Let your neighbours sort their own plllar out. Stay out of it.


----------



## tenchi-fan (30 Apr 2010)

I agree with paddy!
Give the neighbour the phone number of the waste co and let them follow it up. tell your neighbour it is awful and you'll never use that waste co again.... but don't offer to pay. It's nothing to do with you in the slightest! What if your postman crashed his van into your neighbour's car on the way to delivering a parcel to you? same thing


----------



## mathepac (30 Apr 2010)

+1.

If no-one was home, and no-one saw the incident, how come the skip lorry is guilty? Is there other evidence, CCTV or whatever?

Whatever happened it is none of your business; don't get involved.


----------



## RAINDODGER (1 May 2010)

Everyone seems to be taking a very legalistic approach and forgetting it's hard to buy good neighbours


----------



## tenchi-fan (1 May 2010)

RAINDODGER said:


> Everyone seems to be taking a very legalistic approach and forgetting it's hard to buy good neighbours



It's posted in ask about law!!

Now dont forget - the neighbour can claim off their insurance. The op can't.

I would be sympathetic to the neighbour but I would would be very careful about admitting liability or offered to pay for the damage.


----------



## elainem (3 May 2010)

Thanks everyone for your replies. 

I telephoned the waste co. on Sat morning. The girl on the phone was non-plussed about it and said to contact the Manager on Tuesday morning by faxing a letter saying the details of what happened. 

However, I don't know the details, as in everybody was out, and it was presumed the skip truck was the likely culprit - which I assume to be the case also. 

What do I say in the letter? Should my neighbour be writing the letter? What are the implications for me of becoming involved? When you all mentioned admitting liability - is offering something towards the broken pillar admitting liability? I really want to help the situation and not fall out with anyone, so  not sure what is still best to do. 

Thanks again.


----------



## PaddyBloggit (3 May 2010)

As mentioned ... stay out of it.
Let neighbour write letter.

Read the posts above ... they all say the same thing.

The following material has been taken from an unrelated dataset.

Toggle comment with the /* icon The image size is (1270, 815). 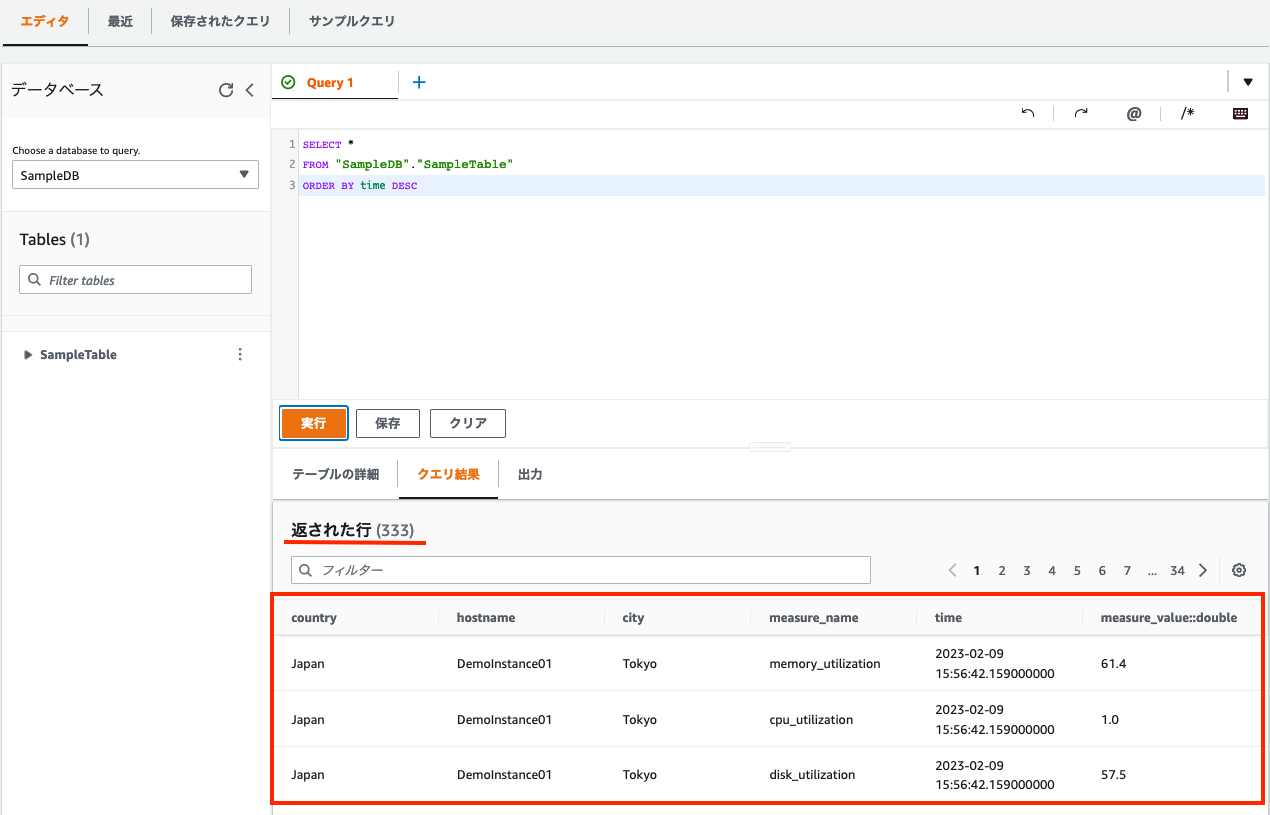point(1187,113)
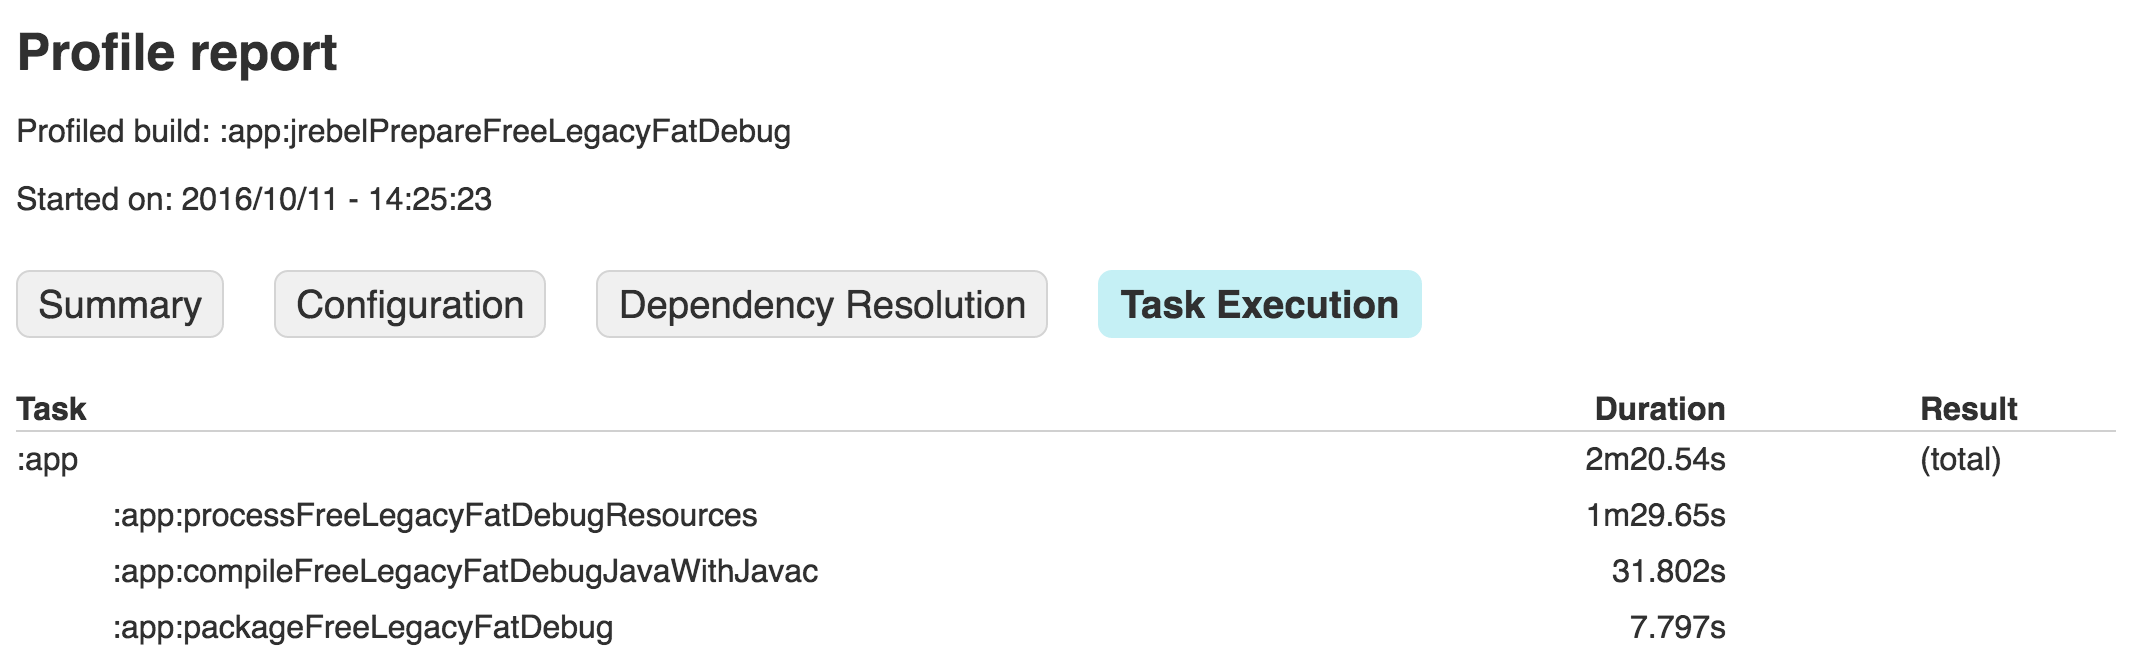This screenshot has width=2144, height=654.
Task: Select the :app total row
Action: [x=48, y=459]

You'll only cause problems for yourself if you get into it.


----------



## mathepac (3 May 2010)

RAINDODGER said:


> ... it's hard to buy good neighbours


If you have to buy them they're not worth the price.


----------



## ziltwo (4 May 2010)

I agree with most of the above; apart from buying good neighbours.. O.P. it really has nothing too do with you.  The best thing you can do is again call up to your neighbours; explain what they need to do; let them fight for it. Please do not admit or compensate for something that you were not responsible for.  good luck !!!


----------



## Yorrick (4 May 2010)

A friend of mine works with a leading Waste Removal firm. His job entails Health and Safety, Security and Accident Investigation/liaison with insurance companies and injured parties.
His approach is very simple. If their lorry is at fault for small damage as in this case they just tell the injured party to get a fair estimate and they will settle.
Any compnany with several lorries  on the road will have accidents like this and it is cheaper in the long run to settle without the insurance company.
 However if the lorry driver was responsible the decent thing would have been to leave a note for the neighbour with contact details etc


----------